The times shown in Figure 4 were obtained over a local area network with only a light loading. The impact of file size on retrieval delays is proportionately greater over remote networks. Figure 5 (a) illustrate the importance of geographical location for retrieval delays. A number of users were asked to download the same video file at approximately the same time of day (Johnson and Kavanagh, 1996). Te file was 770K in size and had a running time 11 seconds . As can be seen from the graph, retrieval delays are heavily influenced by the user's location. It is important to note that this does not mean that delays are not determined by the user's geographical distance from a resource. It takes longer for a user in Dublin, which is 200 miles away from Glasgow, than it does for a user in Montpellier , 900 miles away. This is due to a 256kbit line between Ireland and the United Kingdom. If designers were providing a resource for use by Dubliners then the web page would have to be designed as if Dublin were geographically further away than Montpellier. This implies that any attempt by designers to define optimal file sizes and hence acceptable delays must be indexed by the relative position of the user to the resource (Johnson, 1996). Figure 5b) adds complexity to this analysis because retrieval delays vary throughout the day. Figure 5b) accurately mirrors the peaks and troughs of demand on Glasgow University's computing infrastructure.

(a) Variable Download Latency with Location

(b) Variable Download Latency with Time

Figure 5: The Relationship between Download Latency, Geography and Time of Day.

Having recognised the impact that both time and place have upon retrieval delays for video resources, it is important to ask what can be done to combat these problems? Firstly, designers must identify the boundaries of acceptable and unacceptable delays for the users of their resources (Johnson, 1996). These boundaries must be indexed by the geographical location and network resources of the target population. For example, the Hunterian Museum's video archive is intended to support schoolchildren in the West of Scotland. Designers should not, therefore, produce a web page that can only be accessed over the high speed networks that connect Glasgow to Southern California. Secondly, if average delays extend beyond these limits then designers must take steps to reduce the impact of physical, or rather network, distance. For instance, mirror sites can be provided. Video segments can be shortened to reduce file sizes and hence retrieval times. Other delivery mechanisms, such as CD-ROMs, might be considered. Alternatively, designers might argue for improvements to the supporting infrastructure. For example, the delays between Glasgow and Dublin, shown in Figure 5 a), may be reduced as a side-effect of a new 512kbit line across the Atlantic.

◇ ◇ ◇ ◇ ◇

= OBJECTIVE =
Retype the part of the passage on video retrieval delays that opens with the words containing "(a) Variable Download" and closes with "Time of Day.". The entries after this point come from a separate source.

= DATASET ROWS =
◇ ◇ ◇ ◇ ◇

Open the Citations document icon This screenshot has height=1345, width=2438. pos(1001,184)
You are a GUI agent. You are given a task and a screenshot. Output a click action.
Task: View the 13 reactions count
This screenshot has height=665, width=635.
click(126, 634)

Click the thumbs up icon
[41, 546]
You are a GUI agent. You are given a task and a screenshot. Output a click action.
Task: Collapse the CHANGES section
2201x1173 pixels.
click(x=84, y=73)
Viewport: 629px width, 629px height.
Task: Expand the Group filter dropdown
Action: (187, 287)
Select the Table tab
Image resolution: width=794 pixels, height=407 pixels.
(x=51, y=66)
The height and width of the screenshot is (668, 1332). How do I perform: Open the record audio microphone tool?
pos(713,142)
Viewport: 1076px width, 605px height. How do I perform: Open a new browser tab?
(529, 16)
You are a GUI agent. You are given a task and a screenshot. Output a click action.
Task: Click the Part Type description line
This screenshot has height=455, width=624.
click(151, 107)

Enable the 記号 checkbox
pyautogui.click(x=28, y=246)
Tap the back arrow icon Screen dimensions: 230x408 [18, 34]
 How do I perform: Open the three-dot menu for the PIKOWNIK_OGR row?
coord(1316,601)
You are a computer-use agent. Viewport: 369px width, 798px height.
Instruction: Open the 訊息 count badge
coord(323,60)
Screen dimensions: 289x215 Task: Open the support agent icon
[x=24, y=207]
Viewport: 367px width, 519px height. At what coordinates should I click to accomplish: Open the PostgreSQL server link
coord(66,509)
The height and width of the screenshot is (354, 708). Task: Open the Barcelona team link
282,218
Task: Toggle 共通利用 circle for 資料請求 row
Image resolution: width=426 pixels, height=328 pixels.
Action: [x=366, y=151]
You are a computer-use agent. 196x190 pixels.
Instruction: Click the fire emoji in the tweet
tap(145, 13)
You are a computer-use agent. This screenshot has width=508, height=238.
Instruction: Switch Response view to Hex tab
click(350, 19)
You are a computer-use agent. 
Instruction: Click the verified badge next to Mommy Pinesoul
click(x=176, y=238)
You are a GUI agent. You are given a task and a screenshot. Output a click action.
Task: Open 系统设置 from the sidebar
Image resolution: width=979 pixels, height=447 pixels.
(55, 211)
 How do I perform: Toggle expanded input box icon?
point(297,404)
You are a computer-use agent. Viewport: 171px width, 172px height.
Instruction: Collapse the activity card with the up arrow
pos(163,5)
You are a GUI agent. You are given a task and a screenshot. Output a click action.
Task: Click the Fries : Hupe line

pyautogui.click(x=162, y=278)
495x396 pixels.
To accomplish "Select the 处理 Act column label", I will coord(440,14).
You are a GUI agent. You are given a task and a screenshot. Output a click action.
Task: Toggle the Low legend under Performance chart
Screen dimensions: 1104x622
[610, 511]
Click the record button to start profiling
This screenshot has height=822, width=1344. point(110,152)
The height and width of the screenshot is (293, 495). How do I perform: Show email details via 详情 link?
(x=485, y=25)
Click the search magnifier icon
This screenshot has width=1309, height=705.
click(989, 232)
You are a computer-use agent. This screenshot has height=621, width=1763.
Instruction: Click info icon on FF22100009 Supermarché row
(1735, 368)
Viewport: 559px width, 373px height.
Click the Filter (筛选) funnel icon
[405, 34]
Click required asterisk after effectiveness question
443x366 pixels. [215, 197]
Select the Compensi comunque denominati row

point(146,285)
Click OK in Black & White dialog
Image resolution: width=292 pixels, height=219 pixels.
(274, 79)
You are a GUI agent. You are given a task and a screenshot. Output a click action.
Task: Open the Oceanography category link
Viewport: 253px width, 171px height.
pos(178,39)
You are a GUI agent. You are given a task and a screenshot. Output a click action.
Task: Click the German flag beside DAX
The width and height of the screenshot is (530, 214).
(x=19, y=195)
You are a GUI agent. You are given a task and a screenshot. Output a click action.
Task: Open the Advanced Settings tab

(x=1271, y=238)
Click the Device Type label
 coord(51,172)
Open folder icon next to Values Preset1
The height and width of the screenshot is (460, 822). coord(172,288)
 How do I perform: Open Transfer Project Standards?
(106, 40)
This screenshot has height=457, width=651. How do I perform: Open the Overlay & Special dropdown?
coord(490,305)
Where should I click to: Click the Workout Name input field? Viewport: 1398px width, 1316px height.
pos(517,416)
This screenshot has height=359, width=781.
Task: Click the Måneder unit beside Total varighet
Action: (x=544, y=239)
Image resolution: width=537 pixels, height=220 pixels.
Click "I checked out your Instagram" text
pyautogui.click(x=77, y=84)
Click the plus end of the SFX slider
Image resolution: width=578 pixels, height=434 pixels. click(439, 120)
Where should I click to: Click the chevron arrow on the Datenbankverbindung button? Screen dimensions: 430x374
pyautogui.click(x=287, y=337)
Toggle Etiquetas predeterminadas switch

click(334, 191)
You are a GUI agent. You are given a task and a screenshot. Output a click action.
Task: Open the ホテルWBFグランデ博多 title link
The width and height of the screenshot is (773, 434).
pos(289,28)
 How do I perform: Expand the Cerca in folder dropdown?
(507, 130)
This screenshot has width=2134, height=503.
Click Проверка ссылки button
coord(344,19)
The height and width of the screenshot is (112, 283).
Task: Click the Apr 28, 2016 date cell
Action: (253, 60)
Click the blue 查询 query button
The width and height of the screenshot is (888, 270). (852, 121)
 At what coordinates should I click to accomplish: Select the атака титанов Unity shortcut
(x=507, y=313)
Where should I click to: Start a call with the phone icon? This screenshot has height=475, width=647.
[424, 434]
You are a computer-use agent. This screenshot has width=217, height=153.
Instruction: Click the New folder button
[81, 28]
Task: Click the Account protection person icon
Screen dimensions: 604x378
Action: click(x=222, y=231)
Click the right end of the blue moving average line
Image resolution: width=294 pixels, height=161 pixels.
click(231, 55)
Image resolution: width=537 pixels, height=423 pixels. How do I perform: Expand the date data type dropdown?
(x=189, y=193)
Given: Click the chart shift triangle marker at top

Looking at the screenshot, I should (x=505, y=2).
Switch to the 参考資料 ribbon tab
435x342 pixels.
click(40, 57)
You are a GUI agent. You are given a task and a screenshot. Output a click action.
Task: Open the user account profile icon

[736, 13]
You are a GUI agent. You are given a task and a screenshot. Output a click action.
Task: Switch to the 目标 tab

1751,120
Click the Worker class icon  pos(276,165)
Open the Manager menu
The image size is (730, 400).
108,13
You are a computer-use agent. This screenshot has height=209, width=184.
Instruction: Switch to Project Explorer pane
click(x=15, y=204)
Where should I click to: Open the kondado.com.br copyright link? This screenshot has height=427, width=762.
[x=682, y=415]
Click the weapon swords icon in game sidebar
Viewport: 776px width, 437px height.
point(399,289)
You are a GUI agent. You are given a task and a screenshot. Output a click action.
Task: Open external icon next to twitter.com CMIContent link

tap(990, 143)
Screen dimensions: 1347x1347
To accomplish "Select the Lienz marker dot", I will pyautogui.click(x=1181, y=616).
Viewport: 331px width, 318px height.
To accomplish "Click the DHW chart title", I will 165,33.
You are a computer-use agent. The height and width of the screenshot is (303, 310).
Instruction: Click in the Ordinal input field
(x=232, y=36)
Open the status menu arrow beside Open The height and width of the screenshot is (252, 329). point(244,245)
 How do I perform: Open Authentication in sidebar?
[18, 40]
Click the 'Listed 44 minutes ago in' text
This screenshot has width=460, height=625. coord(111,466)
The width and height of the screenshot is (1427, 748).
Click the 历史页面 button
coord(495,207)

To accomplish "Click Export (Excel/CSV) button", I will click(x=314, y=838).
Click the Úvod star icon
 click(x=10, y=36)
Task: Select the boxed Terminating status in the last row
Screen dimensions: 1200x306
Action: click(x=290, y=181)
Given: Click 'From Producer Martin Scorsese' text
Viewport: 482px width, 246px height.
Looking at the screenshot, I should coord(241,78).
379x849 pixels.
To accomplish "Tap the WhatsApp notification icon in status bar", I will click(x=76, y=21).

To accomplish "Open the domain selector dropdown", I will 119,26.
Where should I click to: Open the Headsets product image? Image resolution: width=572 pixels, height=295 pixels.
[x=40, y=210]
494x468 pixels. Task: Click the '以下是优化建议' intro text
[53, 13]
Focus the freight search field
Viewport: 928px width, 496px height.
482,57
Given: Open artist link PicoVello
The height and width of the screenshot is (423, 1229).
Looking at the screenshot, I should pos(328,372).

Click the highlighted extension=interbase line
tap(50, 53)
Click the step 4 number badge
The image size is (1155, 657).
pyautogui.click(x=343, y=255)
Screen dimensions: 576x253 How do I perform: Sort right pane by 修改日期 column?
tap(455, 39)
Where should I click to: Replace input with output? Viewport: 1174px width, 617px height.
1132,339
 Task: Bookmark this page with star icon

◇ ◇ ◇ ◇ ◇

= EXERCISE SOLUTION =
(a) Variable Download Latency with Location

(b) Variable Download Latency with Time

Figure 5: The Relationship between Download Latency, Geography and Time of Day.